[begin Passage given]
Mother and child after a restraining order being filed in Texas.

The Grounds for a Restraining Order in Texas

Victims of domestic violence in Texas have the right to seek a restraining order against their abuser. The key is to gain an understanding of the grounds for a restraining order in Texas. Then you will know how to obtain the appropriate protective order you deserve.

How Do Restraining Orders Work in Texas?

Known as a protective order under the Texas Family Code, a restraining order is an official court document that orders the abuser to avoid contact with the victim or risk facing legal consequences, such as contempt of court. Its purpose is to protect victims from further abuse.

A restraining order can be requested by the victim (the petitioner) or someone acting on their behalf. A judge decides the duration of the restraining order, which can range from a few days to several years.

Depending on the type of restraining order the petitioner seeks, the judge will base their decision on the information the petitioner provides either in their application or court hearing.

The person seeking a restraining order must have a valid reason to obtain it, so you must gather ample evidence to prove your argument to request a restraining order.

What Are the Grounds for a Restraining Order?

The exact grounds for a restraining order in Texas are defined by the specific type of restraining order the petitioner seeks. In general, though, any of the following types of behavior can qualify a petitioner for a restraining order:

  • Physical injury or harm, such as battery
  • Sexual assault or abuse
  • Stalking behavior, such as following or harassing the petitioner
  • Mental abuse, including verbal threats and insults
  • Financial abuse, such as preventing the petitioner from having access to their own finances
  • Destroying or damaging the petitioner’s property

Threats or attempts of physical injury or harm to the petitioner or one of the petitioner’s family or household members are also possible restraining order grounds. That means the petitioner can seek a restraining order even if the abuser has not physically harmed them. The petitioner only needs to show a high likelihood of abuse occurring in the future.
[end Passage given]
[begin Provided data]
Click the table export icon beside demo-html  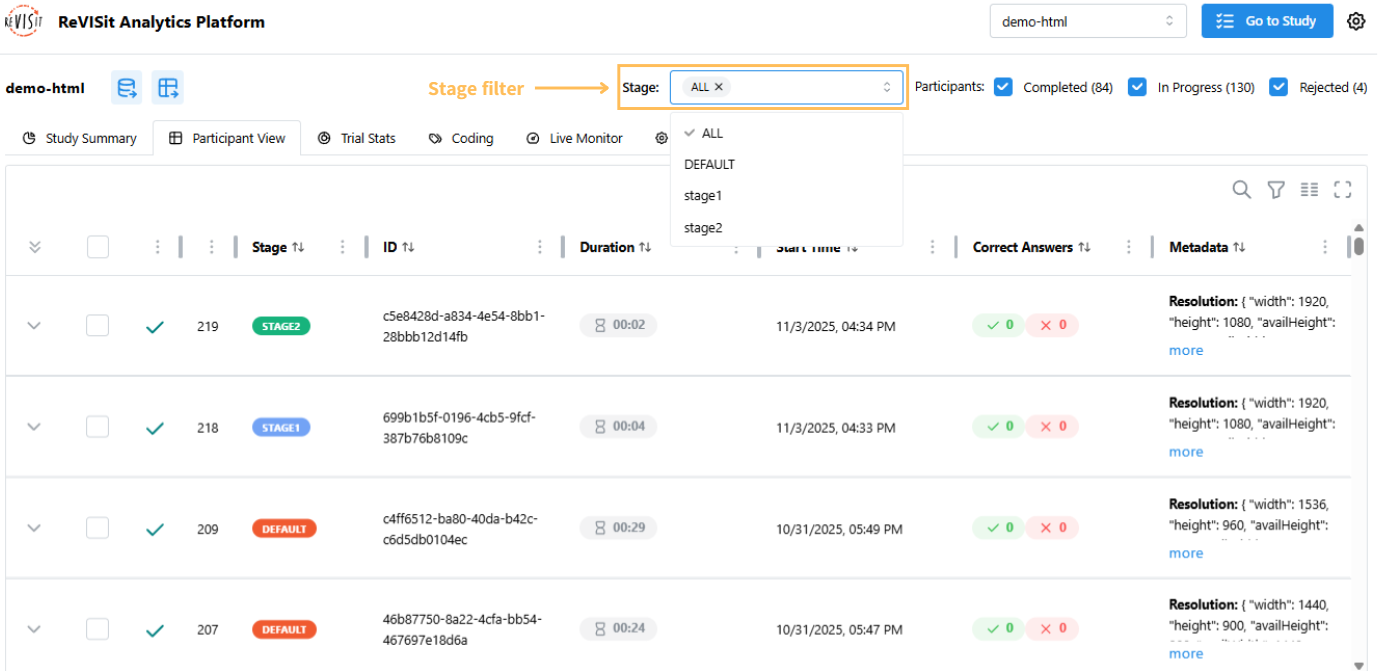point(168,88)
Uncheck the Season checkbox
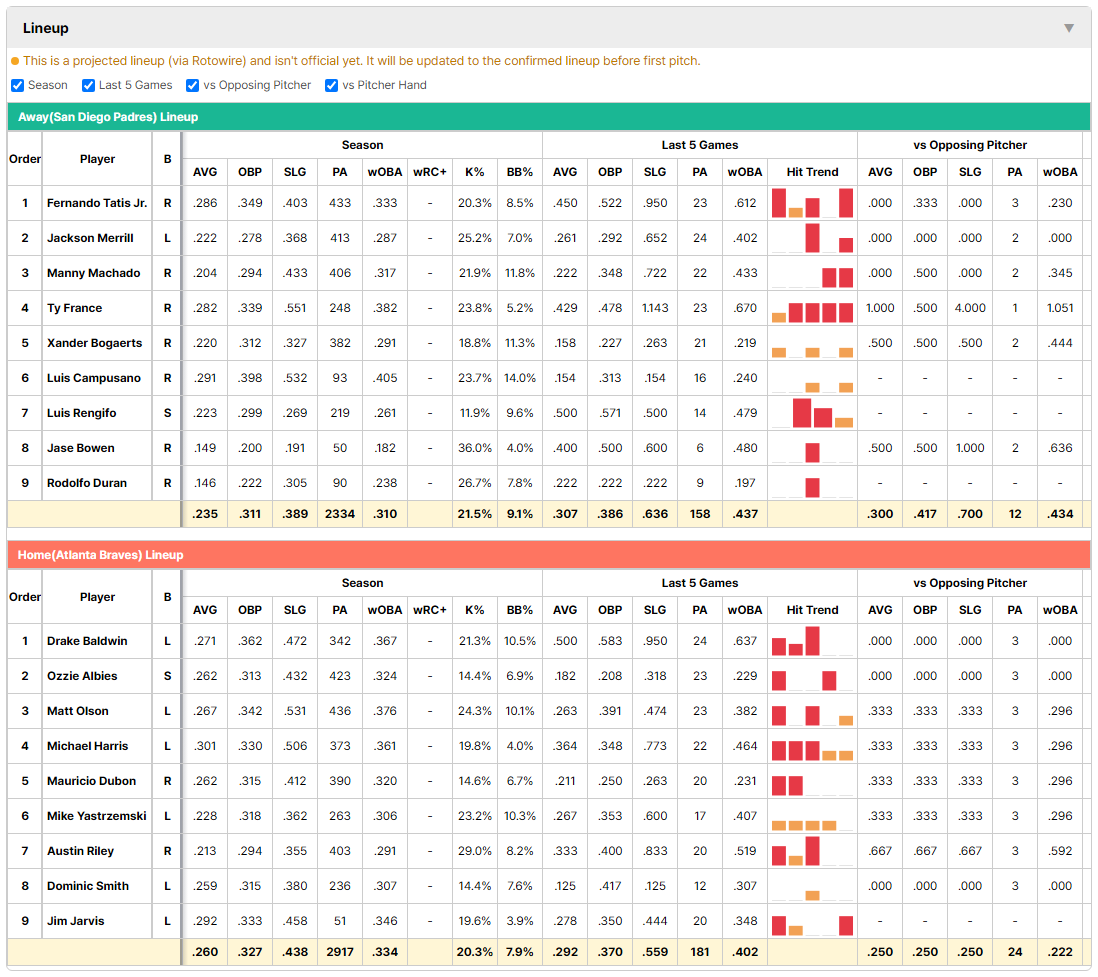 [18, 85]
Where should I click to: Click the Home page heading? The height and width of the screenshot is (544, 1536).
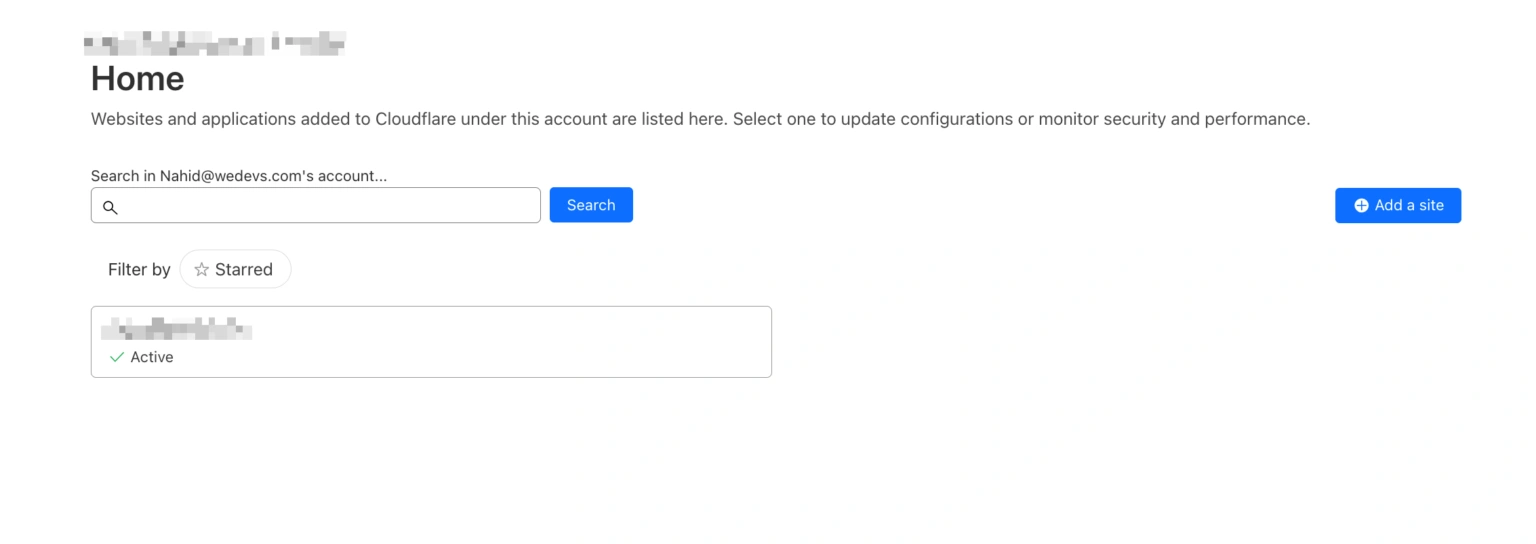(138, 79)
[end Provided data]
[begin Provided data]
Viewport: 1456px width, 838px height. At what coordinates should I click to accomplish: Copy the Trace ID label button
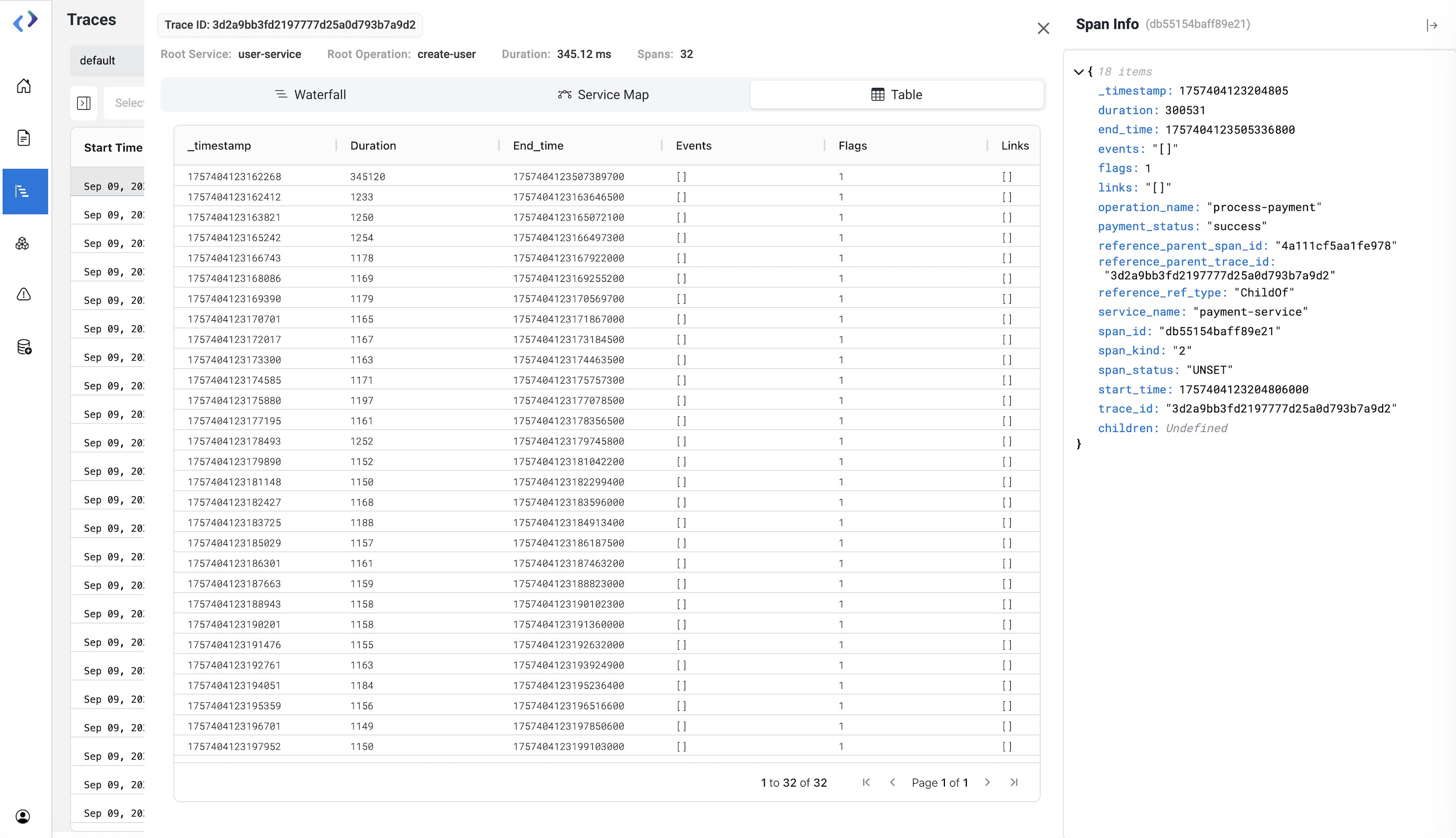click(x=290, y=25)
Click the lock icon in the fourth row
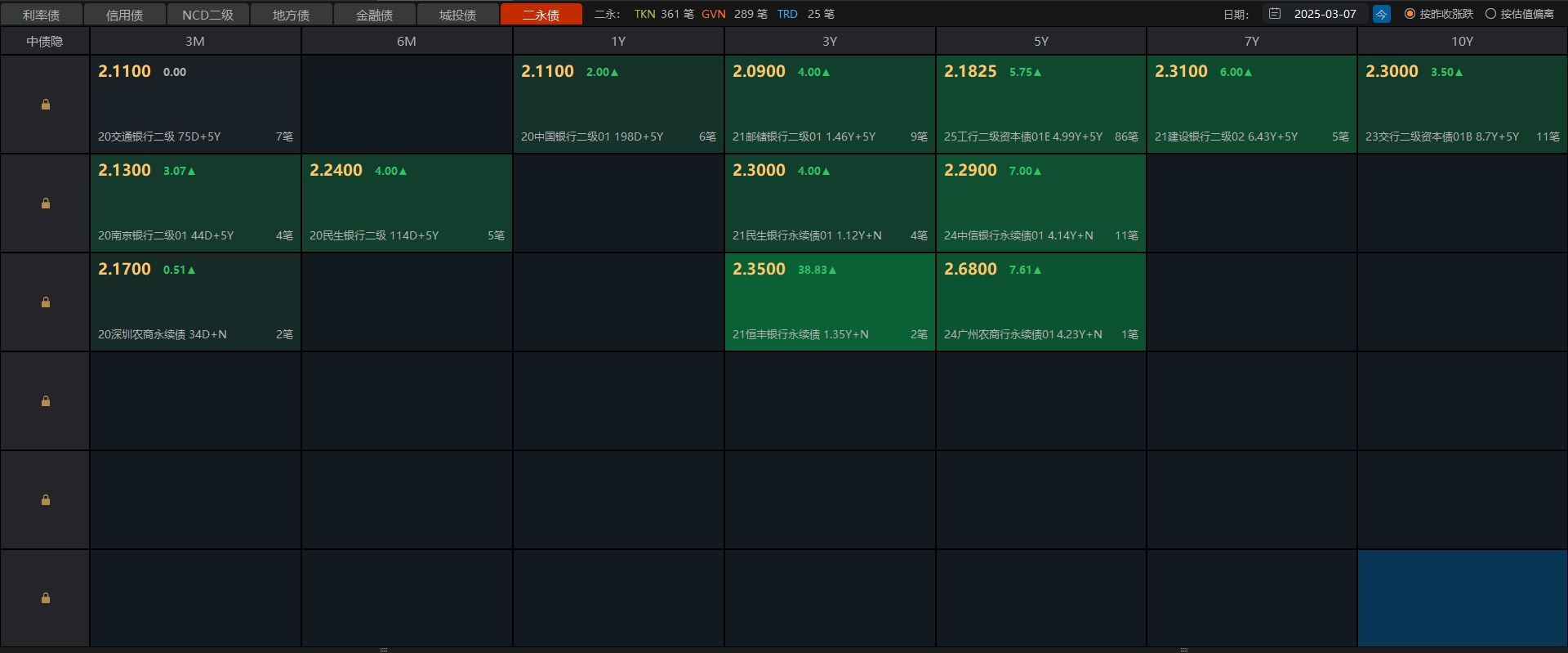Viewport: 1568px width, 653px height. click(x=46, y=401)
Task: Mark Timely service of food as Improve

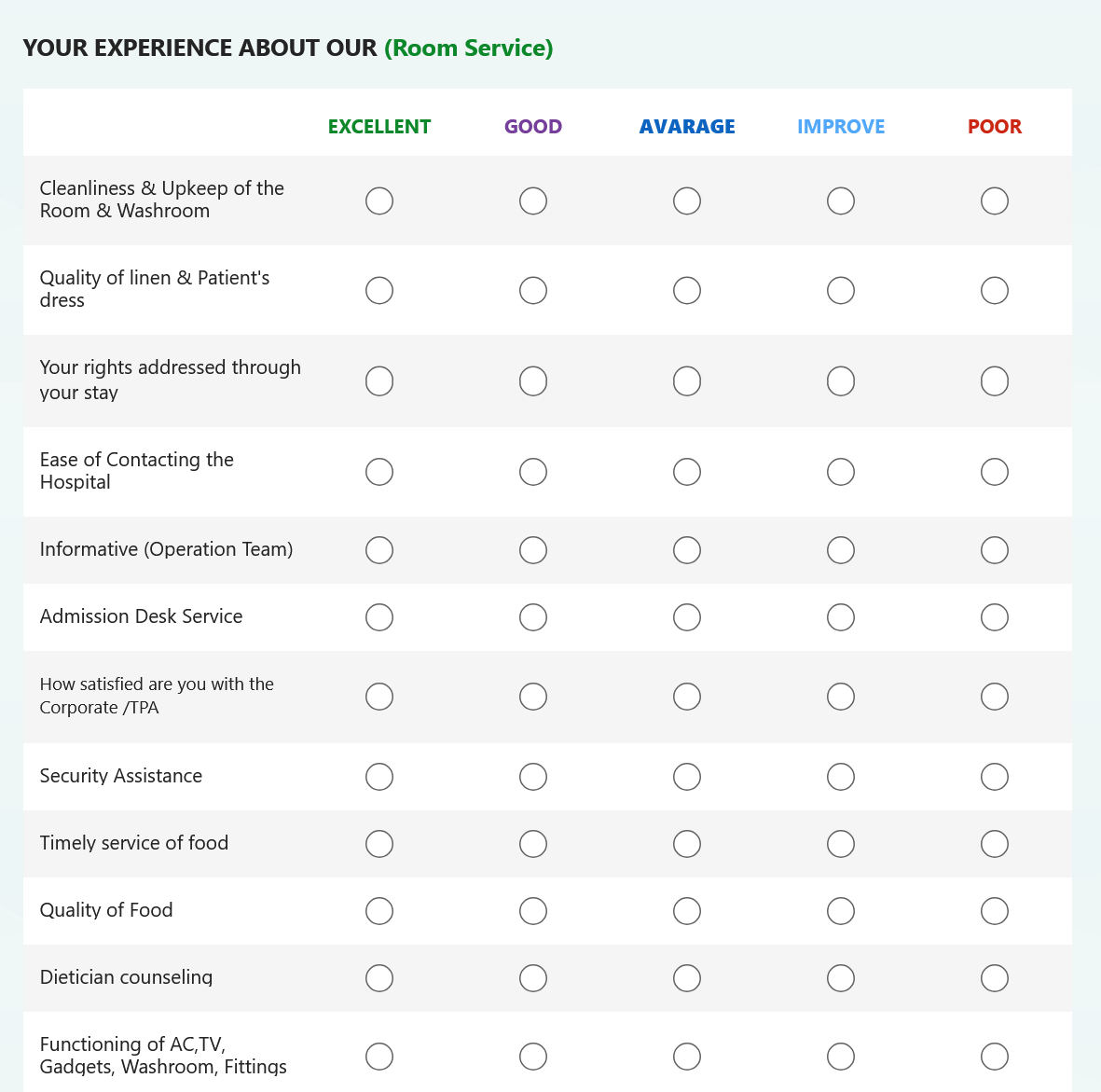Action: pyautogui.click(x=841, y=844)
[end Provided data]
→ The task:
Answer these questions from the text on Texas restraining orders:
(a) What name does the Texas Family Code give a restraining order?
(b) Who decides how long a restraining order lasts?
(c) If the abuser has not physically harmed the petitioner, what must the petitioner show?
The lines were drawn from a different source than the text.

→ Exercise response:
(a) A protective order.
(b) A judge.
(c) A high likelihood of abuse occurring in the future.